‘Visible: Out on Television’ sees TV’s major role in the march toward gay rights
Television has always been a teaching tool, as well as a contributor to changing society’s values. The medium’s role in an evolving view of gay rights — slowly and arduously — provides the fodder for a fine Apple TV+ documentary, “Visible: Out on Television,” which explores various breakthroughs and signature moments over five distinct parts.
Featuring a rotating roster of narrators (Janet Mock, Margaret Cho, Asia Kate Dillon, Neil Patrick Harris and Lena Waithe), director Ryan White (“Ask Dr. Ruth”) weaves together interviews with key figures and deftly curated clips.
The series gradually charts the ground broken by programs like “All in the Family” and PBS’ documentary “An American Family.” At the same time, it connects those standout projects to reflection by LGBTQ people — many of them now working in TV — and the importance of seeing versions of themselves on screen, for good and sometimes ill.

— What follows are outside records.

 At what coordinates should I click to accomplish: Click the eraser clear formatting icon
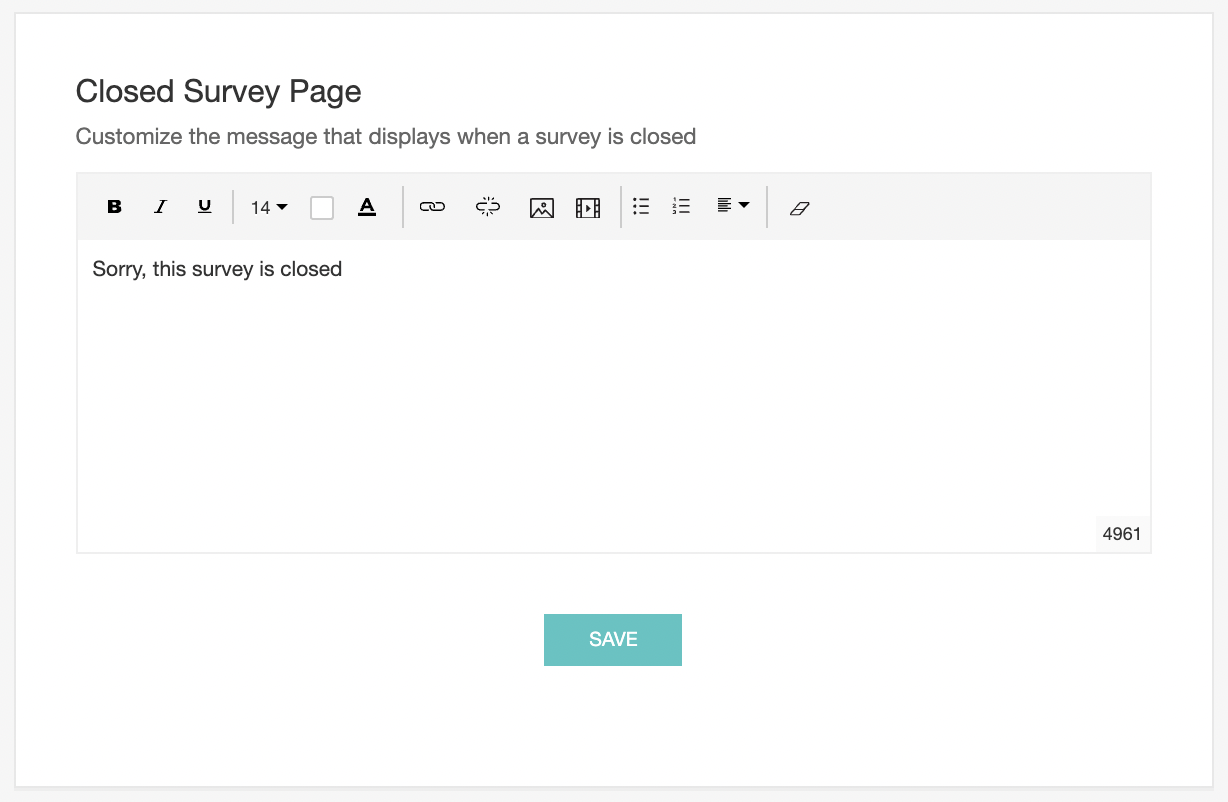click(799, 208)
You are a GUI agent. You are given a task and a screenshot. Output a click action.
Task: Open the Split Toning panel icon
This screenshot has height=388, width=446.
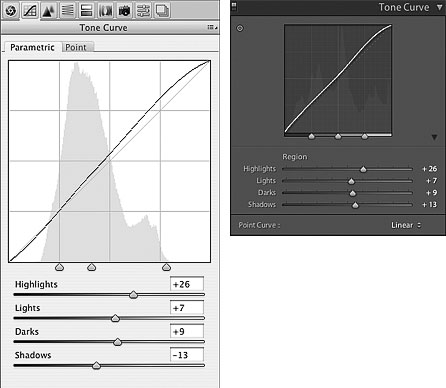(86, 11)
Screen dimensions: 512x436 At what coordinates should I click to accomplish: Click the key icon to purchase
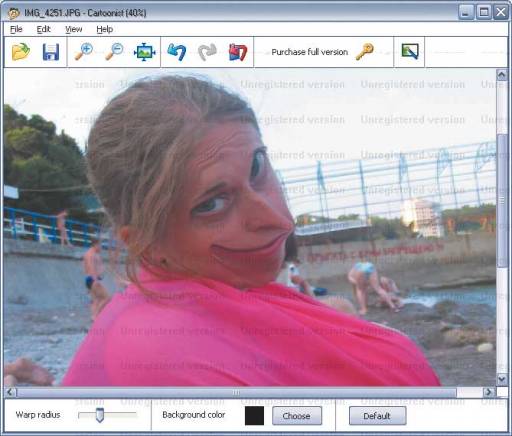(364, 52)
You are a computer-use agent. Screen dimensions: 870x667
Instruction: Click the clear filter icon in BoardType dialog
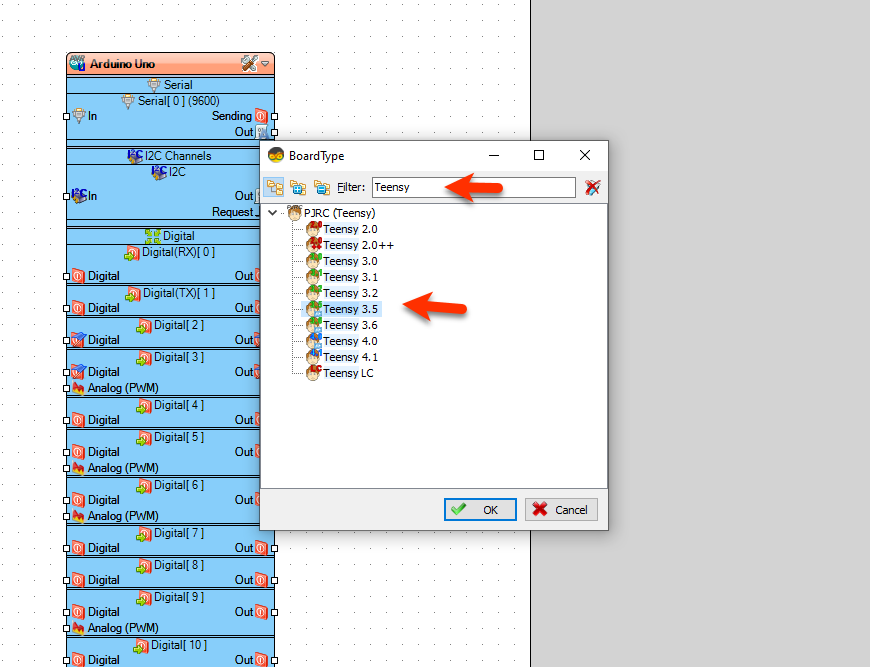pos(590,187)
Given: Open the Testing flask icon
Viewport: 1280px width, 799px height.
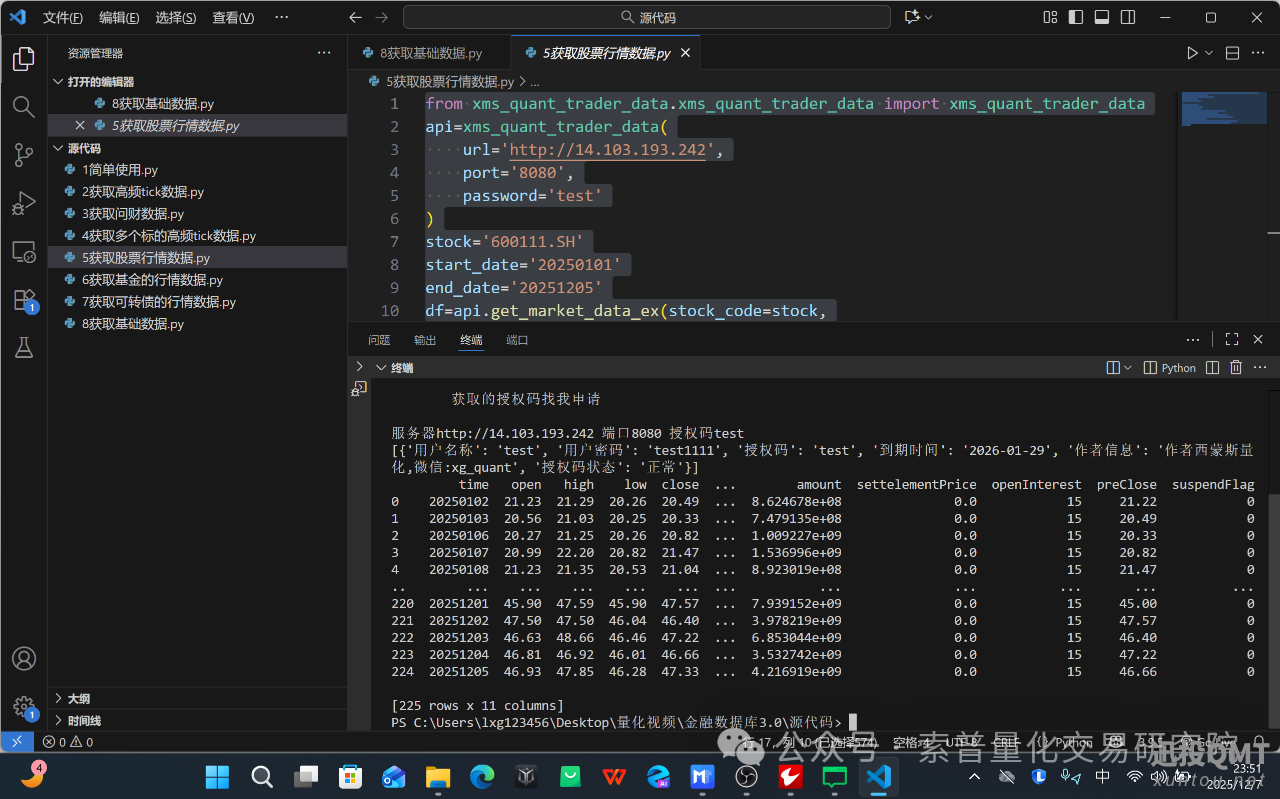Looking at the screenshot, I should click(x=23, y=347).
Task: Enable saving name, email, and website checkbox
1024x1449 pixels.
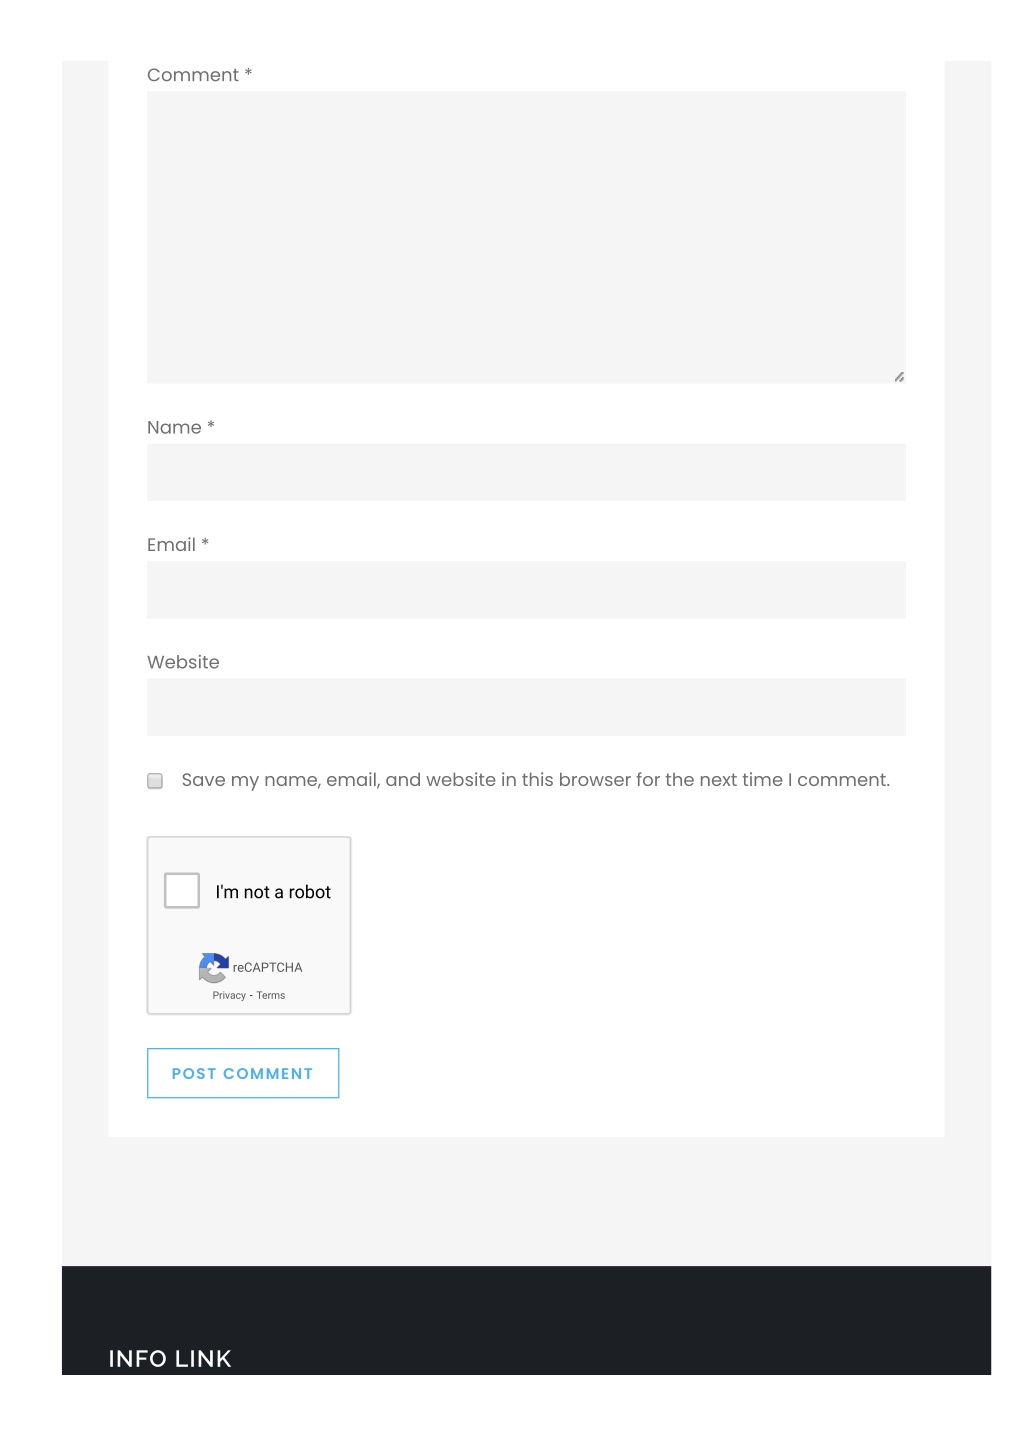Action: click(155, 781)
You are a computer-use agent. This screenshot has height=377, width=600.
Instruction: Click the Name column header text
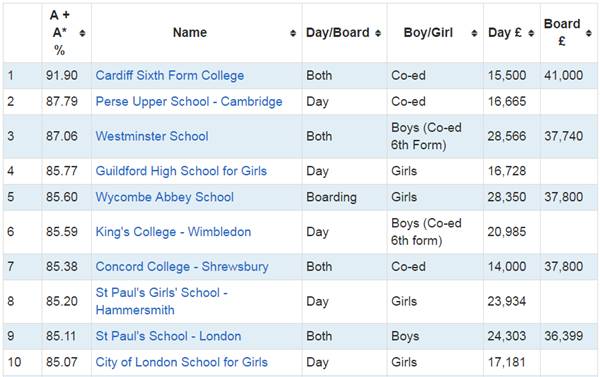190,33
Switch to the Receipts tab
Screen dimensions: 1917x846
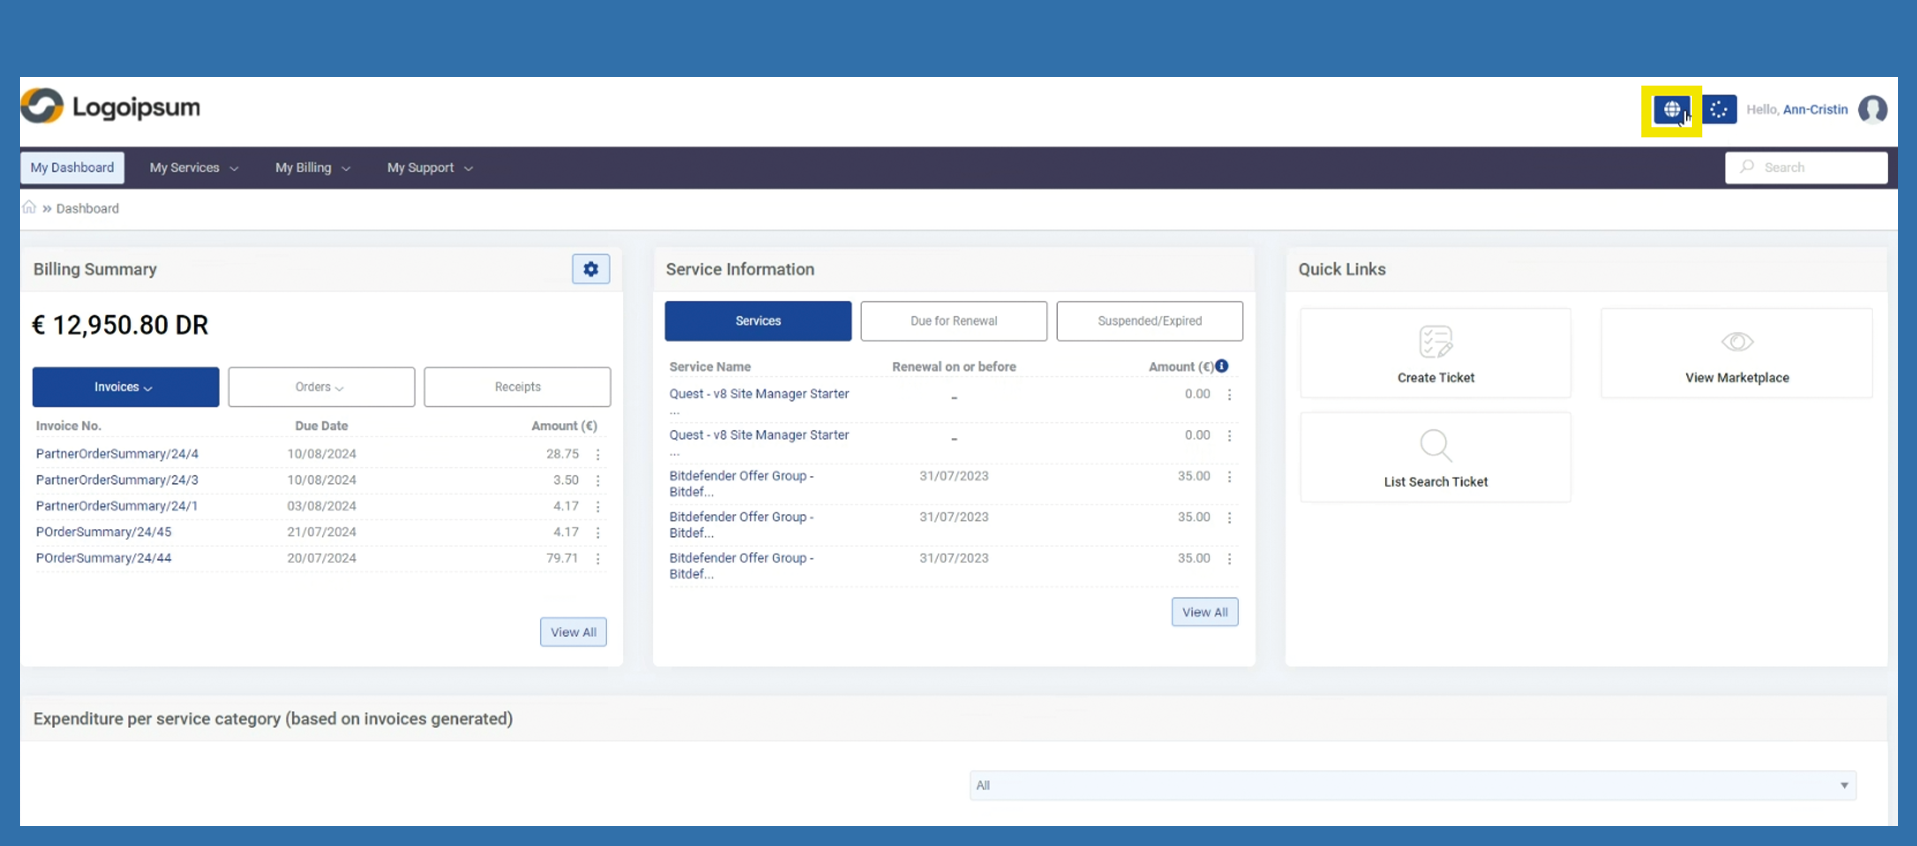click(517, 387)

There are, not surprisingly, plenty of wince-inducing scenes in the early images of gays (especially) on vintage series. “Visible” makes clear how TV — while generally a force for progress — often took a step back for every one forward, inching toward an environment of greater inclusion and acceptance, but easily startled by pushback and criticism.
Those aspects include what came to be known as the “Bury your gays” trope, where LBGTQ characters kept dying in drama series as a means of advancing a straight character’s development arc.
At every stage, introducing gay characters met with resistance, from the cancellation of “Ellen” after Ellen DeGeneres’ coming out — both on screen and off — to the pressure PBS faced when it aired Armistead Maupin’s “Tales of the City,” the drama based on his serialized narrative about life in San Francisco.
What White achieves, quite effectively, is illustrating the interlocking timeline as one pioneering show gradually led to the next — how “Ellen” helped pave the way for “Will & Grace,” which in turn allowed for “Modern Family,” and so on.
“Visible” also breaks down the subject by genre, in one of the more interesting passages contemplating the significance of reality TV, since the people featured — even within carefully massaged and edited storylines — weren’t actors portraying characters, but real people representing themselves.
There was Richard Hatch, for example, winning the first “Survivor,” participants in MTV’s “The Real World,” and Adam Lambert’s success on “American Idol.”
Some heartbreaking stories emerge along the way, but also uplifting ones. Actor Wilson Cruz (also one of the producers) recalls being kicked out of the house by his father for being gay while the same thing happened to his character on ABC’s landmark 1990s drama “My So-Called Life,” with his dad’s exposure to that fictional plot helping facilitate a reunion.
Amid the chorus of voices discussing TV’s ability to soften hearts and change minds, Oprah Winfrey — one of the savviest personalities ever in doing just that — says, “I just don’t know of anything that has a more powerful influence.”
“Visible: Out on Television” is a reminder how far both TV and society have come, but also the setbacks and sacrifice in the uneven road getting there. While we remember many of these big moments, what White has done is to meticulously connect the dots — drawing in lines that history has a way of rendering, well, invisible.
“Visible: Out on Television” premieres Feb. 14 on Apple TV+.